======== RECORD EXCERPTS ========

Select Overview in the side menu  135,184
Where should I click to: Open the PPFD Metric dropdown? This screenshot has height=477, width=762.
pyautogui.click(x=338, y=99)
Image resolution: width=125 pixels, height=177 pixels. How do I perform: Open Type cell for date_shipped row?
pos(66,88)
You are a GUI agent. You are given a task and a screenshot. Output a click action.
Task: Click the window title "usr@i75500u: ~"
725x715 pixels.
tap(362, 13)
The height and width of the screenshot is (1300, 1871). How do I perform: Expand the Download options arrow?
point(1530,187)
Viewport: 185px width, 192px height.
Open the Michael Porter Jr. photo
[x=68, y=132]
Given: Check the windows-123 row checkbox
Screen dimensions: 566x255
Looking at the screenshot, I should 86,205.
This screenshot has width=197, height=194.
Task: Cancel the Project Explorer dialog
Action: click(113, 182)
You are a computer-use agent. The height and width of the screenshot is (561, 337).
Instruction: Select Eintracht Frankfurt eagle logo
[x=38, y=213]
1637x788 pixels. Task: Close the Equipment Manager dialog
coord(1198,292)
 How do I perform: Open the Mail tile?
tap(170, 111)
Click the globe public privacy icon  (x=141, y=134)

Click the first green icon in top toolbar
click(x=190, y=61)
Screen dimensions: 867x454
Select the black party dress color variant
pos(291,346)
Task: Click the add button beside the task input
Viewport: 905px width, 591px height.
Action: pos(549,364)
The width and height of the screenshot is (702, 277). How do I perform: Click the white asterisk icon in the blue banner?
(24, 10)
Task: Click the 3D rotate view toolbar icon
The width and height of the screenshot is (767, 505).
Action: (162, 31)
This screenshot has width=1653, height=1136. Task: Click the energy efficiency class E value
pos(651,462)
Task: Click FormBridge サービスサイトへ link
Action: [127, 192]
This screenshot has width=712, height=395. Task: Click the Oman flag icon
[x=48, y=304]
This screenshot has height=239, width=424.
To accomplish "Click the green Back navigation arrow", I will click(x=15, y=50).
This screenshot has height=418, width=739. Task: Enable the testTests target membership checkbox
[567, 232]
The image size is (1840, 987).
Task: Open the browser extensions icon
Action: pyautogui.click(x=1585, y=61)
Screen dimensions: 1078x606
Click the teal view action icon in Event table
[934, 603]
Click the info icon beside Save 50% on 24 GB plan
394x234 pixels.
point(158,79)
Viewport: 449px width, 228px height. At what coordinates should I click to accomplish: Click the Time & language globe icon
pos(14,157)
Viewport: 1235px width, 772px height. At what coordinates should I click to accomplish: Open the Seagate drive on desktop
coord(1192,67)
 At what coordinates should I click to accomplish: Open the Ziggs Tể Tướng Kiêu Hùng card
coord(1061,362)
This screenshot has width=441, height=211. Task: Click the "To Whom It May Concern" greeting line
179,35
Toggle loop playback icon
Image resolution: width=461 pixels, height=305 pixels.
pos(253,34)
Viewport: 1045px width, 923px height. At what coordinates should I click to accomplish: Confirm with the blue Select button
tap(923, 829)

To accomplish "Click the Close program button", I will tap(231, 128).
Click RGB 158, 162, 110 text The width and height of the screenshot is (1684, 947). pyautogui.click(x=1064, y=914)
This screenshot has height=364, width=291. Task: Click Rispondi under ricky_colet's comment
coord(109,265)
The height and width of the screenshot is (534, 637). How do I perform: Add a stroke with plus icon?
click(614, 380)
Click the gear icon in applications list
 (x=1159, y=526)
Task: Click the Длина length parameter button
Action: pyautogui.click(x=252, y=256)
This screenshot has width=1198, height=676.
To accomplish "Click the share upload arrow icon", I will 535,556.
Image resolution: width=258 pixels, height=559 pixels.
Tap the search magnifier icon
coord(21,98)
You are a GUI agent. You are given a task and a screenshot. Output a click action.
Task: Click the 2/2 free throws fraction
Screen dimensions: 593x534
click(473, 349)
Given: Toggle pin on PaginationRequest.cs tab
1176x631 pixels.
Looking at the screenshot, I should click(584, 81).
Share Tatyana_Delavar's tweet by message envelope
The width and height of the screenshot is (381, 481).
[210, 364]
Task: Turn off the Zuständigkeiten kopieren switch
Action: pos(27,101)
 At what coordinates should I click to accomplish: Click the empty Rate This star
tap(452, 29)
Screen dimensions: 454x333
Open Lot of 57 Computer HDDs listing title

========

Please write out the entries above again, switching "Oman" to "Qatar" and leaving everything else unchanged.

Select Overview in the side menu  135,184
Where should I click to: Open the PPFD Metric dropdown? This screenshot has height=477, width=762.
pyautogui.click(x=338, y=99)
Image resolution: width=125 pixels, height=177 pixels. How do I perform: Open Type cell for date_shipped row?
pos(66,88)
You are a GUI agent. You are given a task and a screenshot. Output a click action.
Task: Click the window title "usr@i75500u: ~"
725x715 pixels.
tap(362, 13)
The height and width of the screenshot is (1300, 1871). How do I perform: Expand the Download options arrow?
point(1530,187)
Viewport: 185px width, 192px height.
Open the Michael Porter Jr. photo
[x=68, y=132]
Given: Check the windows-123 row checkbox
Screen dimensions: 566x255
Looking at the screenshot, I should 86,205.
This screenshot has width=197, height=194.
Task: Cancel the Project Explorer dialog
Action: click(113, 182)
You are a computer-use agent. The height and width of the screenshot is (561, 337).
Instruction: Select Eintracht Frankfurt eagle logo
[x=38, y=213]
1637x788 pixels. Task: Close the Equipment Manager dialog
coord(1198,292)
 How do I perform: Open the Mail tile?
tap(170, 111)
Click the globe public privacy icon  (x=141, y=134)

Click the first green icon in top toolbar
click(x=190, y=61)
Screen dimensions: 867x454
Select the black party dress color variant
pos(291,346)
Task: Click the add button beside the task input
Viewport: 905px width, 591px height.
Action: pos(549,364)
The width and height of the screenshot is (702, 277). How do I perform: Click the white asterisk icon in the blue banner?
(24, 10)
Task: Click the 3D rotate view toolbar icon
The width and height of the screenshot is (767, 505).
Action: (162, 31)
This screenshot has width=1653, height=1136. Task: Click the energy efficiency class E value
pos(651,462)
Task: Click FormBridge サービスサイトへ link
Action: [127, 192]
This screenshot has width=712, height=395. Task: Click the Qatar flag icon
[x=48, y=304]
This screenshot has height=239, width=424.
To accomplish "Click the green Back navigation arrow", I will click(x=15, y=50).
This screenshot has height=418, width=739. Task: Enable the testTests target membership checkbox
[567, 232]
The image size is (1840, 987).
Task: Open the browser extensions icon
Action: pyautogui.click(x=1585, y=61)
Screen dimensions: 1078x606
Click the teal view action icon in Event table
[934, 603]
Click the info icon beside Save 50% on 24 GB plan
394x234 pixels.
point(158,79)
Viewport: 449px width, 228px height. At what coordinates should I click to accomplish: Click the Time & language globe icon
pos(14,157)
Viewport: 1235px width, 772px height. At what coordinates should I click to accomplish: Open the Seagate drive on desktop
coord(1192,67)
 At what coordinates should I click to accomplish: Open the Ziggs Tể Tướng Kiêu Hùng card
coord(1061,362)
This screenshot has width=441, height=211. Task: Click the "To Whom It May Concern" greeting line
179,35
Toggle loop playback icon
Image resolution: width=461 pixels, height=305 pixels.
pos(253,34)
Viewport: 1045px width, 923px height. At what coordinates should I click to accomplish: Confirm with the blue Select button
tap(923, 829)

To accomplish "Click the Close program button", I will tap(231, 128).
Click RGB 158, 162, 110 text The width and height of the screenshot is (1684, 947). pyautogui.click(x=1064, y=914)
This screenshot has height=364, width=291. Task: Click Rispondi under ricky_colet's comment
coord(109,265)
The height and width of the screenshot is (534, 637). How do I perform: Add a stroke with plus icon?
click(614, 380)
Click the gear icon in applications list
 (x=1159, y=526)
Task: Click the Длина length parameter button
Action: pyautogui.click(x=252, y=256)
This screenshot has width=1198, height=676.
To accomplish "Click the share upload arrow icon", I will 535,556.
Image resolution: width=258 pixels, height=559 pixels.
Tap the search magnifier icon
coord(21,98)
You are a GUI agent. You are given a task and a screenshot. Output a click action.
Task: Click the 2/2 free throws fraction
Screen dimensions: 593x534
click(473, 349)
Given: Toggle pin on PaginationRequest.cs tab
1176x631 pixels.
Looking at the screenshot, I should click(584, 81).
Share Tatyana_Delavar's tweet by message envelope
The width and height of the screenshot is (381, 481).
[210, 364]
Task: Turn off the Zuständigkeiten kopieren switch
Action: pos(27,101)
 At what coordinates should I click to accomplish: Click the empty Rate This star
tap(452, 29)
Screen dimensions: 454x333
Open Lot of 57 Computer HDDs listing title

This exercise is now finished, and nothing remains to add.